The largest single category - - Exchange-Traded Interest Rate Derivatives - - increased 31% to $594 trillion, during the third quarter, 2007.
These increases reflect a remarkable increase in risk, for many reasons, including the increased aggregate magnitude of the leverage they reflect, and the concomitant increased opportunities for counterparty default.
However, being exchange-traded, they are, to a degree visible. Yet that other main category of derivatives-over the counter (OTC) are not visible, except for the BIS and other reporting agencies disclosures. Yet the inherent risks are, if anything, greater.
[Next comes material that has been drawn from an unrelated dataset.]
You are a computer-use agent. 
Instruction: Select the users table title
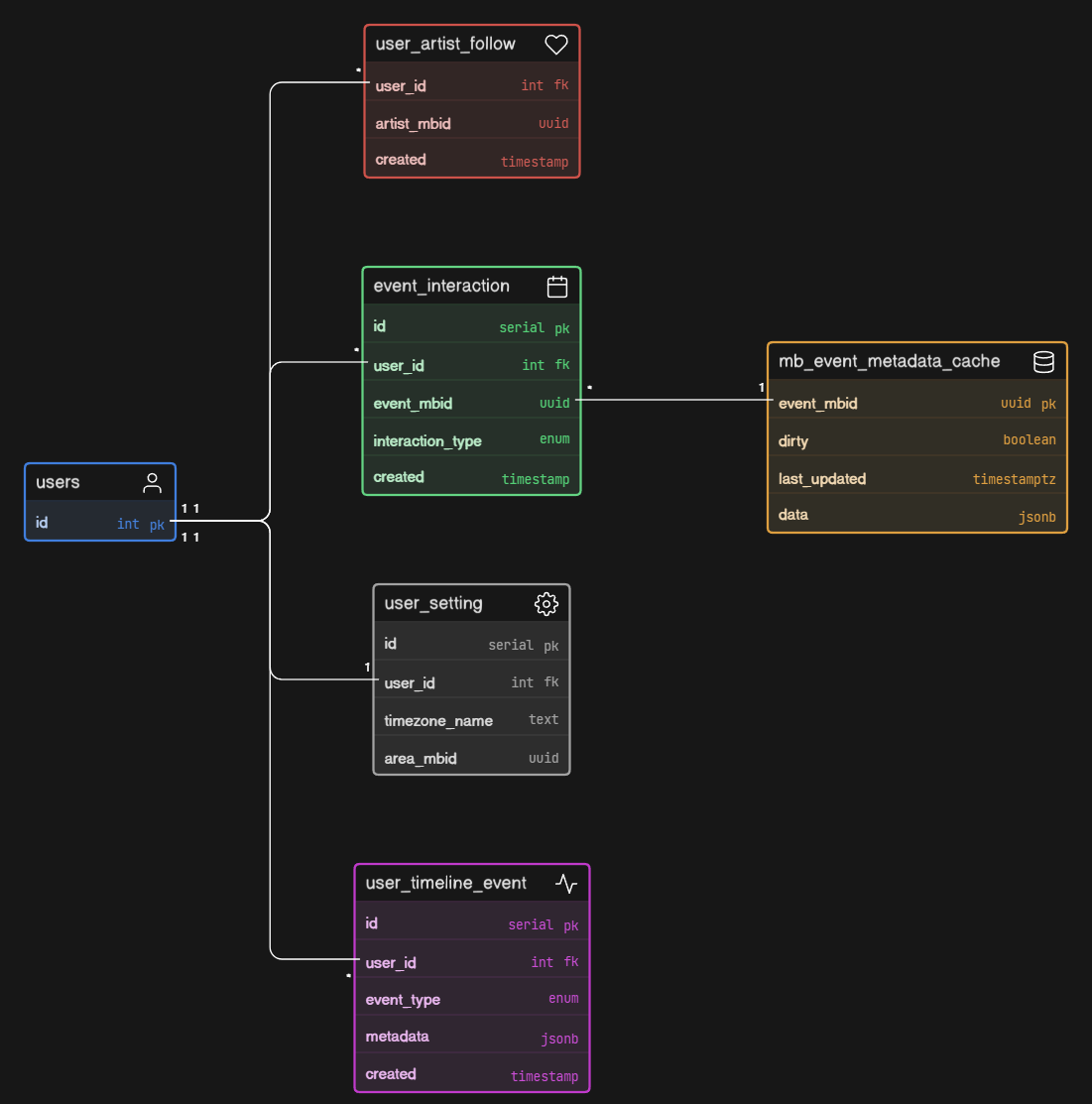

Over The Counter (OTC) Derivatives: Consider the import of the data from the BIS' own website - - Review Table 19 at www.bis.org. Follow the path: Statistics>Derivatives>Table19. Note that as of December, 2006 there were:
• $6.475 trillion Commodities Contracts (excluding gold) Outstanding
• $40.271 trillion foreign exchange contracts outstanding
• $291.582 trillion interest rate market contracts outstanding
But consider the stunning increases in OTC Derivatives in just the twelve months between December, 2006 and December, 2007. As of December, 2007 there were:
• $8.405 trillion in Commodities (excluding gold) Contracts Outstanding,
a $1.930 billion (approx.30%) increase in only twelve months
• $56.238 trillion in Foreign Exchange Contracts,
a $15.967 trillion (approx. 40%) increase in only twelve months
• $393.138 trillion in Interest Rate Market Contracts,
a $101.556 trillion (approx. 35%) increase in only twelve months
What is also obvious from a comparison invited by Table 19 - - comparing December, 2005 figures with December, 2007 figures - - is the increasing Systemic Threat this interventional regime imposes. Note also the dramatic jump in most categories of derivatives from December 2005 to December 2007.
Gold Derivatives
Increases in the amounts of OTC derivatives outstanding for the Gold Market are perhaps the most stunning:
From the $359 billion outstanding at end-June 2004 they nearly tripled to $1,051 trillion at end-June 2007, an increase of approx. 290% (source: BIS “Table A OTC derivatives market, Triennial Central Bank Survey of Foreign Exchange and Derivatives market Activity”).